- Some white-collar workers are being “quietly fired” as companies seek to avoid public layoffs.
- One person described why she thought her company appeared to be quietly firing her and others.
- A red flag: She was warned of a performance-improvement plan when she said she was surpassing goals.
An account manager who joined a tech company last year said she was exceeding her performance goals when she received the unexpected warning that her job was at risk.
“I was the highest performer on the team, and literally a month later, I’m being told that I’m underperforming and that I’m in danger of being put on a performance review,” the account manager said. She spoke on condition of anonymity for fear of professional repercussions. Her identity and employer are known to Insider.
“There’s a certain amount of gaslighting that goes on, too, from management,” she told Insider. “Like, ‘You got this. This is totally achievable. Your peers are hitting their pipeline metrics, so why can’t you?'”
Changes to compensation plans and higher goals amid “a lack of resources” at the company, she said, indicated to her that something was wrong — in addition to the looming performance-improvement plan.
What the account manager described could be signs of “quiet firing,” which Vicki Salemi, a career expert for the job site Monster, told Insider was when employers pushed “you to the point where it could be a toxic work environment” so you end up quitting without being formally terminated.
She added that quiet firing typically involved singling out people, rather than employers trying to push out many.

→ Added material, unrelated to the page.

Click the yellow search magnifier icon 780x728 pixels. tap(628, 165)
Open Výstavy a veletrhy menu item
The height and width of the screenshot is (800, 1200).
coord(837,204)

A “stagnant” salary and colleagues “advancing in their careers” while you’re being overlooked could be examples of this, Salemi said.
Ben Wigert, the director of research and strategy for workplace management at Gallup, told Insider that if organizations “have fears about difficult financial times ahead, they may be being tougher on performance, or tougher on employees who may not fit or may not be progressing because they would rather encourage the people who aren’t working out to leave, rather than laying off the people they want to keep.”
“At the end of the day, quiet firing is more about the culture of fear it produces,” the account manager said. “The stress over overinflated metrics, pay cuts, changes to comp plans, and performance reviews make for an environment that feels unsafe. And where there is no psychological safety, there is no growth.”
Below are two quiet-firing signs the account manager said she was seeing.
Sudden performance warnings
The account manager said that when one executive joined the company, “that’s when we really started seeing all the big changes.”
She said one of the quiet-firing signs she had seen was that “if you don’t hit this arbitrary metric, we’re going to put you on a performance review.” She added: “That has suddenly happened.”
She told Insider, “I think the culture shift feels like it — feels like quiet firing — just because there’s so much pressure.” She said that while metrics had always been looked at in her company, “it had never been so significant and with such severe consequences.”
Salemi, the career expert for Monster, told Insider that sometimes quiet firing could happen because of performance issues. Wigert agreed that a performance-improvement plan could be a sign of quiet firing.
While she doesn’t know anyone who has quit over quiet firing at the company, the account manager said that someone who was on a performance-improvement plan was “no longer with the company” as of recently.
‘Push, push, push’ on harder-to-achieve goals
Another sign the account manager has seen is an increase in goals.
“I think the sentiment is that everyone knows they don’t want to take it to the street that they’re firing anybody and doing layoffs,” the account manager said. “So instead, they’re just squeezing. They’re making goals unattainable so that they pay out less.” At her company, meeting or exceeding goals can lead to bonuses.
She said that it wasn’t the case where she “had easily overachieved by any stretch of the imagination” previously, but she was able to exceed her goals “and make the kind of money that they had sort of said was available.”
“And now, the goals have doubled, and there’s very little confidence from this entire team that these goals are realistic,” she said.
That’s because while goals increased, other business changes meant that the team had fewer opportunities to meet those goals. “Now we have higher goals and less opportunity to achieve them,” she said.
While there’s continued emphasis on performance, she said the company was not “taking into proper consideration what’s necessary to achieve the goals or what systemic problems might exist to prevent somebody from achieving a goal or even just to ask how can we help? It’s just push, push, push.”
These problems can all lead to quitting — or, at the very least, harm morale
The account manager said there was a cumulative effect of a lot of small changes at her company.
“They’re chipping away at you little by little,” she said, “whether it be through a change in your comp plan, increased goals, pressure around various metrics that weren’t there before, things like that. It’s the combination of factors is what creates the quiet firing.”
She added that the company “produced this really dismal internal culture.”
“People don’t have a lot of confidence in the leadership at this point,” she added. “They feel like actually what needs to happen is a big change from the top down.”